What is your application in general? What are you trying to do?
Well, if that matters VF50 V1.2A, VF61 V1.2A, IMX7D V1.1C, Iris V1.1A. That’s for development. We are using our custom carrier board.
Application - serve some protocols on CAN, RS232, USB serial gadget, and TCP ports. The problem is that it has no keyboard, no display, everything has to be configured over network (wired ethernet and/or WiFi). As you understand it is not friendly for users. Another problem how to let users upgrade some of our services and/or whole BSP with minimum efforts and the most comfortably?
Triggering fw_setenv bootcmd, followed with reboot is fine to upgrade whole BSP. But that triggers the need to reconfigure network settings again, which is not nice for our users.
Looks like I didn’t notice and understand that connmand doesn’t connect to WiFi in case eth0 is connected. This explains why I was loosing wlan0 connection changing runlevel, it just didn’t reconnect to secondary connection if eth0 was well and connected.
I made some progress regarding my previous questions. It seems it is enough to overwrite /var/lib/connman folder with previously backed up settings. Connman seems reconnecting well without changing run level. If not I may reboot.
Regulatory domain, though it’s weird Linux iw reg set doesn’t take care to make it permanent, will be restored from one of our services.
The most problematic is full BSP upgrade. Looks like I need to let users put configuration backup file to USB key/SD card and automatically start service to look for network config file, restore if settings are available.
I still don’t understand your product and application, but providing an update procedure as you described would be a very difficult task. Especially for the module type you are using.
I would rather suggest you to have a look at Torizon our latest Toradex labs project which will integrate OTA update functionality out-of-the-box.

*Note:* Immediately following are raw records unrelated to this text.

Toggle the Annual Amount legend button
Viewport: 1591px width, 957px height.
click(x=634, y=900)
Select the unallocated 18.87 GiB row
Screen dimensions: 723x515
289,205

Thanks for your efforts trying to understand. Well, I made further progress and see light in the tunnel implementing what I need, kind of working already.
Regarding Torizon, OTA sounds great, but without spending a lot of time I don’t see how will it work. OTA, do you mean automatic updates? How much then? OTA sounds great, but what if update suddenly breaks our own services? It could be worse than no updates at all… Is it going to be updated from our own servers, where we put only verified to work updates? But thanks, I hope I’ll look better at it later.

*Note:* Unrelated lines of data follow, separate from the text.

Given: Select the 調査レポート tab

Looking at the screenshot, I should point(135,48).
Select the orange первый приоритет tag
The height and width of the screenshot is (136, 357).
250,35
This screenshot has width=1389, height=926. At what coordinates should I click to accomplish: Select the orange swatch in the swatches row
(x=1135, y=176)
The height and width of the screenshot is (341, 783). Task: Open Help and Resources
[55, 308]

The OTA that Torizon will implement, in short is a file-system based update that is capable of updating the entire root file system (OSTree). The update packages can be provided/defined by either you or Toradex (for general system updates). These updates can then be deployed at your discretion. In the scenario of a “bad” update the system can also roll back to a previous update.
The idea would be that the TorizonCore OS would provide a foundation that is capable of OTA updates, with Toradex providing a well-tested (paid) service. Alternatively, there are open source tools that we have built our OTA service on that can be used in place (with some work on your end) for no cost. As for the infrastructure side, similar idea either Toradex provides the infrastructure at a cost or you can stand up your own. Just a note that the monetization details of OTA are still quite early with no hard numbers.
As for the verification, our OTA is Uptane compliant meaning every update is signed and verified by a trusted user either you or Toradex before it is pushed to the server.
I hope this helps clear up some of your questions about our up-and-coming OTA service. I’m more than happy to go into further detail if you wish.